おはようございます、ゆまコロです。
村上春樹『辺境・近境』を読みました。
村上春樹さんが訪れた旅の記録です。
この本に収められているのは、以下の場所です。
この中で私が気に入ったのは、ノモンハン編です。
長春(元・満州国の首都新京)の動物園で、村上さんが虎の赤ちゃんを抱っこしているのが非常に羨ましいです。
(だけど、かなり怖そうでした。)
もう一つ、印象的なのは、理由もなくメキシコを訪れたことを訝しがられた村上さんが、どうしてメキシコに行こうとしたのかを考えるところです。
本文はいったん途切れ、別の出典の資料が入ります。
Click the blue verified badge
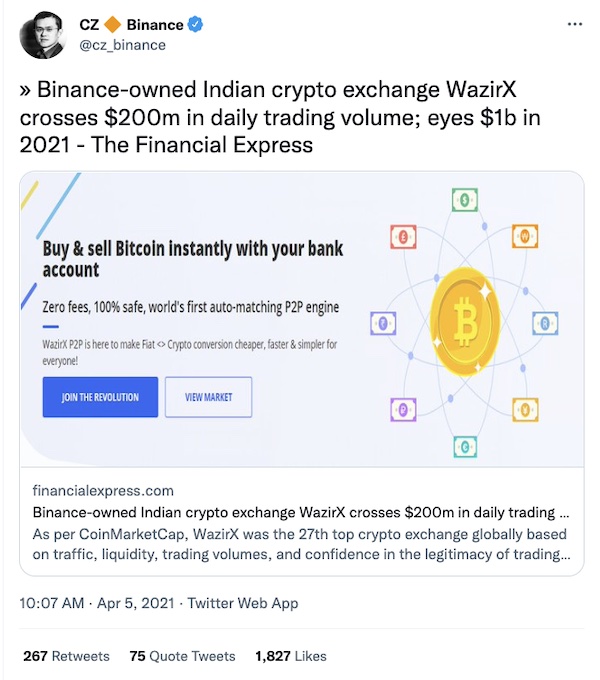Viewport: 600px width, 680px height. pyautogui.click(x=198, y=25)
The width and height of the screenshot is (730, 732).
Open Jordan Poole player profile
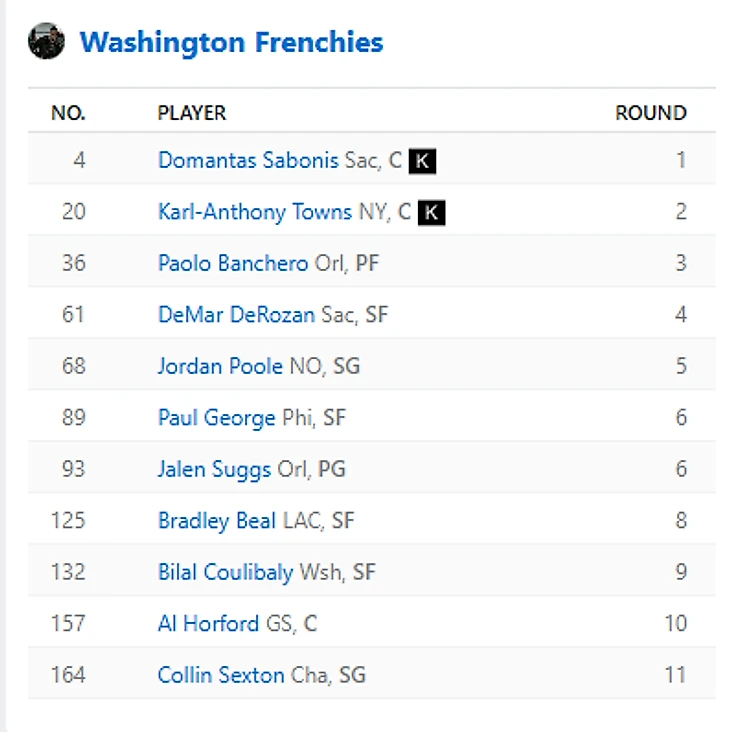(x=220, y=366)
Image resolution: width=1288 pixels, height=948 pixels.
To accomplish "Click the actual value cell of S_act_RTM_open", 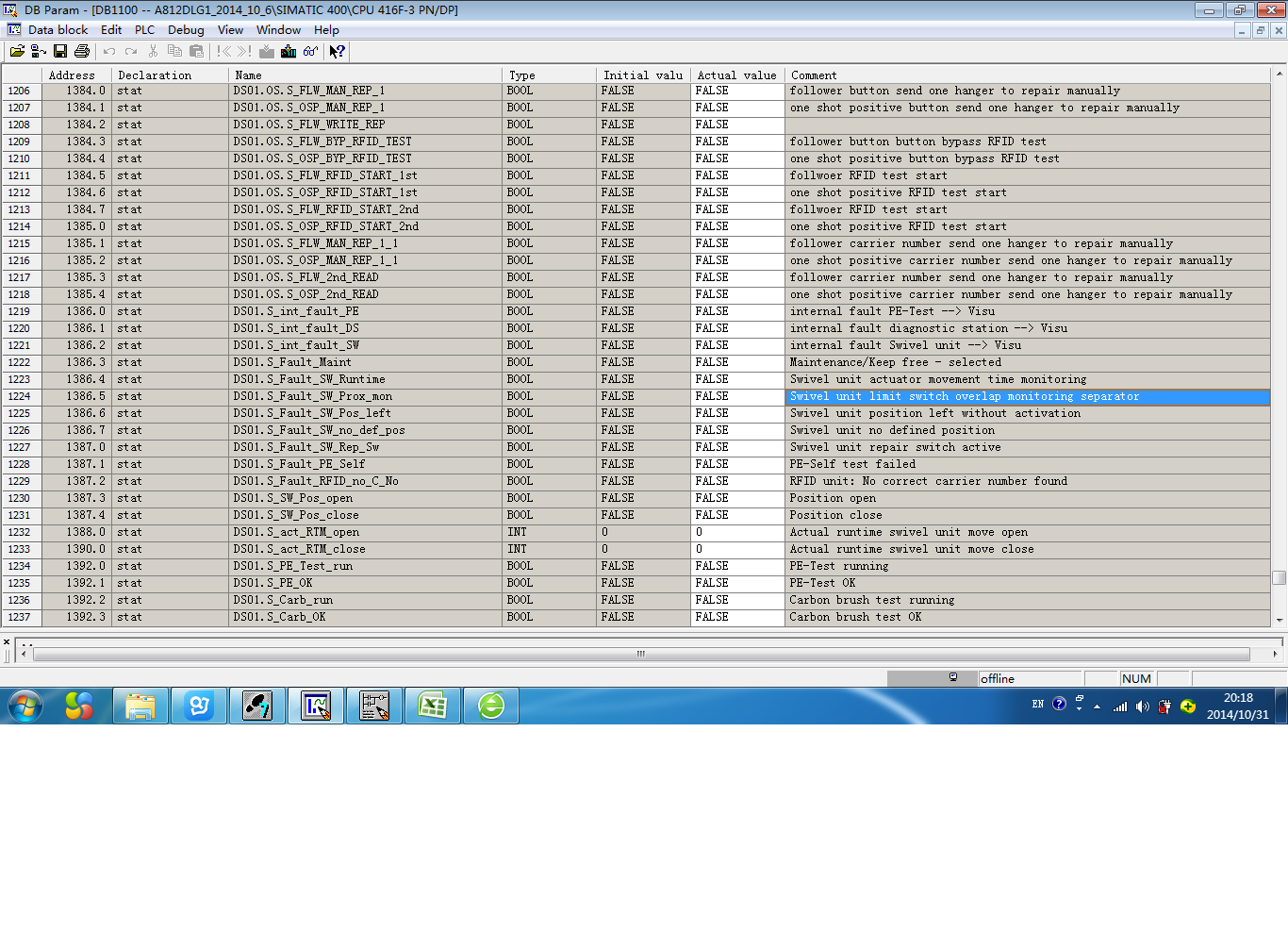I will pyautogui.click(x=737, y=532).
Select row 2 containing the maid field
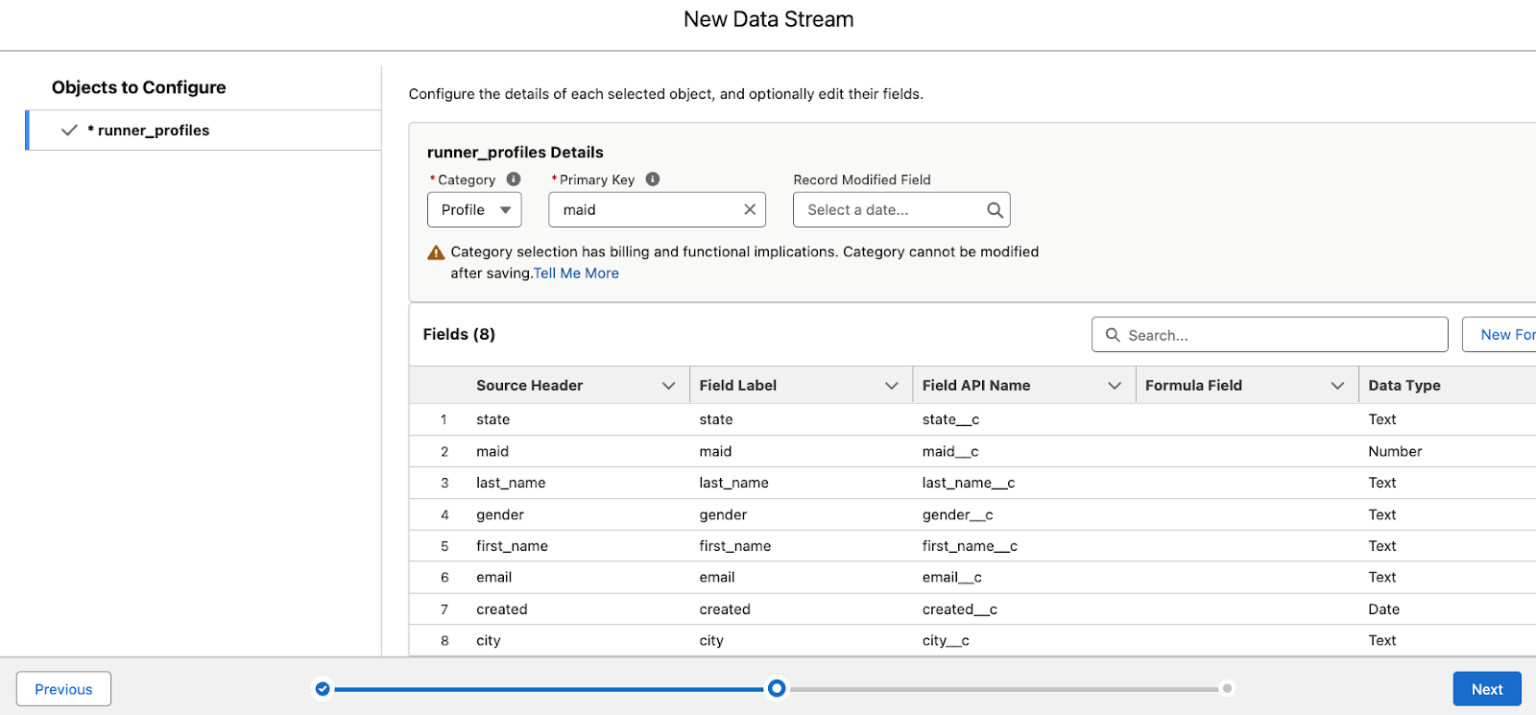 (700, 451)
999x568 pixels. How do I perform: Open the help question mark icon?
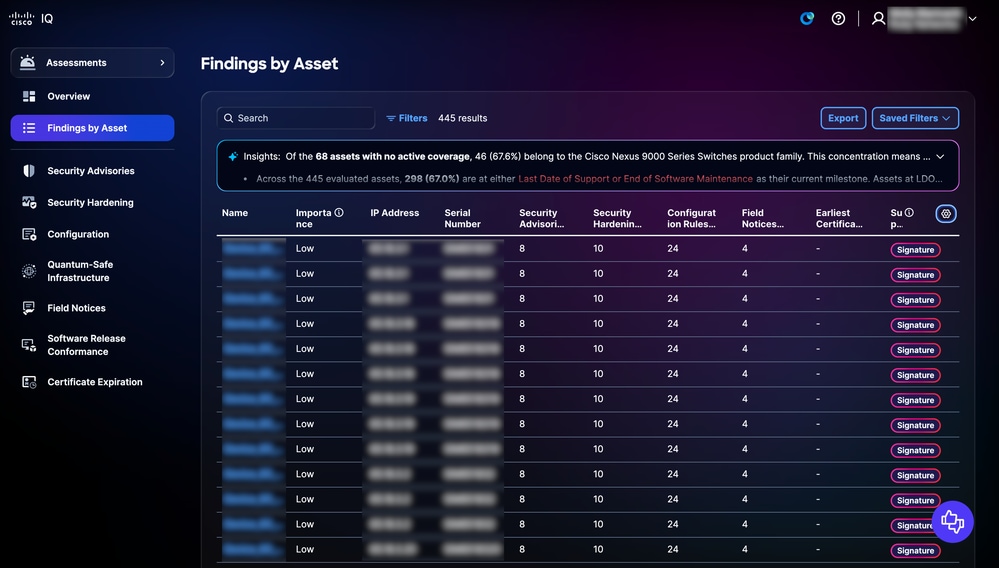pyautogui.click(x=838, y=18)
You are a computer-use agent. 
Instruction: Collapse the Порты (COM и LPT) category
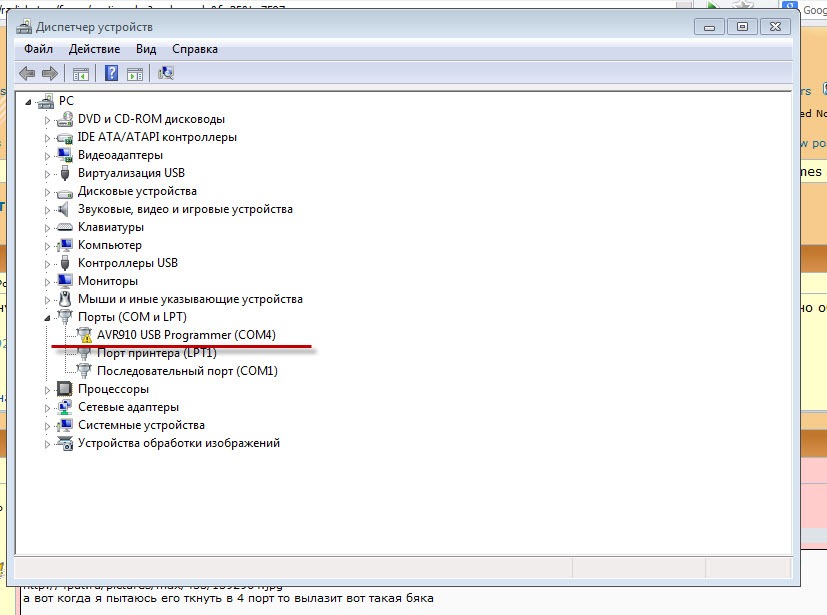pos(46,317)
それを理由(リーズン)と名づけることもできる。しかしそれでもやはり、我々は根本的には偶然性によって支配されているし、我々がその領域の輪郭を超えることができないという基本的事実には変わりない。学校の先生がどれだけ倫理的で整合的な説明を持ち出してこようとも、理由というものは、元々かたちのないものに対していわば無理やりにこしらえあげた一時的な枠組にすぎないのだ。そんな、言葉にできる何かにどれほどの意味があるだろう。本当に意味があるのは、言葉にできないものの中に潜んでいるのではないのか。
文章を書く人なのに、言葉にできないものを信じている、という姿勢が良いなと思いました。
最後まで読んで下さってありがとうございました。
『写真篇』も面白かったです。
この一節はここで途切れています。